Erdoğan wanted Turkey to embrace its Western and Arab allies. Now he’s tied to Putin
Recep Tayyip Erdoğan came to power in 2002 with a commitment to full membership of the EU. His then Foreign Minister Ahmet Davutoğlu initially endeavored to deliver on his promise of “zero problems with neighbors,” making advances to Armenia and the Kurds of Northern Iraq while promoting commerce with Russia. On the back of amicable breezes blowing between Greece and Turkey, attempts to engineer a solution to Cyprus accelerated. Radical legislative steps were taken to facilitate the EU accession process and close relations were forged with Syria’s Assad.

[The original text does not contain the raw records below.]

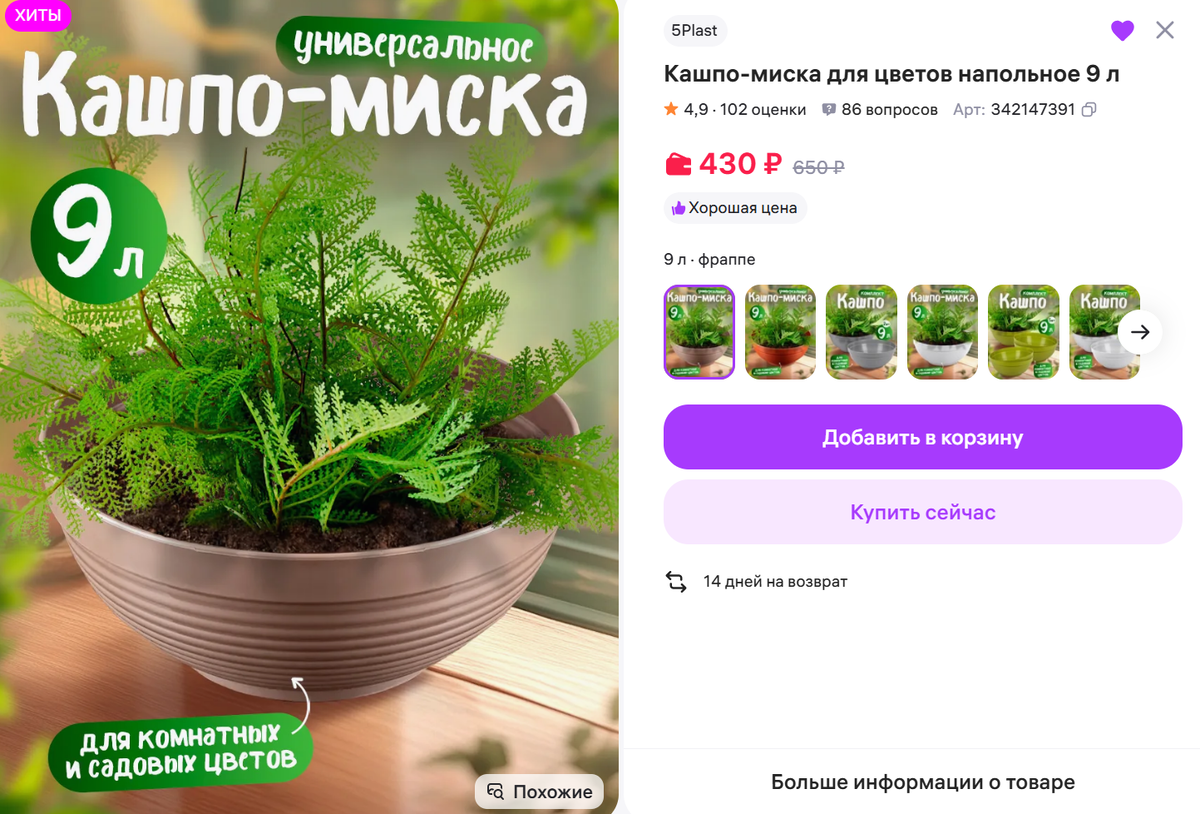Viewport: 1200px width, 814px height.
Task: Show next color variants with the arrow
Action: [1140, 332]
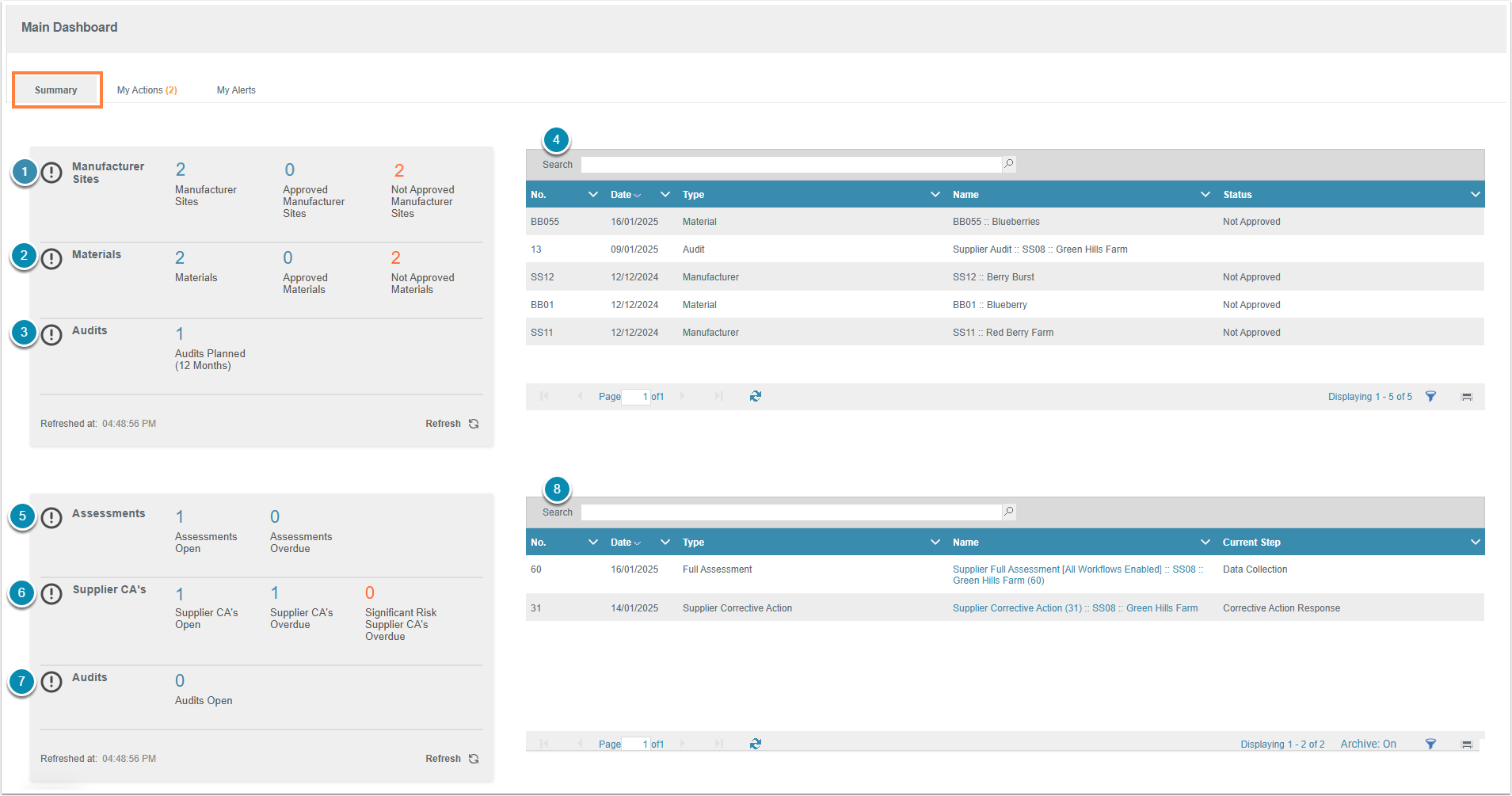1512x796 pixels.
Task: Click the search magnifier in the lower table
Action: (x=1008, y=512)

All this took place in the first six years of Erdoğan’s rule.
Serious cracks in his diplomatic course first appeared in 2009. Turkey faced the Islamic world in the East. Forsaking its centuries-old westward direction and abandoning Atatürk’s principle of “Peace at home, peace in the world,” it embarked upon an adventurous path of advancing Turkish influence. No longer would Turkey preserve the status quo. The result was a friendless Turkey that soon ran aground.
The first indication of this change was Erdoğan walking out of the 2009 Davos Conference after accusing the Israel of President Shimon Peres of being experts in killing. Mesmerized by the reverberations of his name on Arab streets, Erdoğan indulged in dreams of transforming Turkey into a major power in the Islamic world.
The 2010 Israeli commando raid on the MV Mavi Marmara, the lead vessel in an aid convoy to Gaza, resulted in the death of ten activists; Erdoğan immediately severed relations with Jerusalem.
The Arab Spring of 2011 might have been just the opportunity he was looking for; but he soon found himself out of favor in the Muslim world as the uprising was quashed, and he realized he had fallen out with the Syrian, Iraqi and Egyptian regimes.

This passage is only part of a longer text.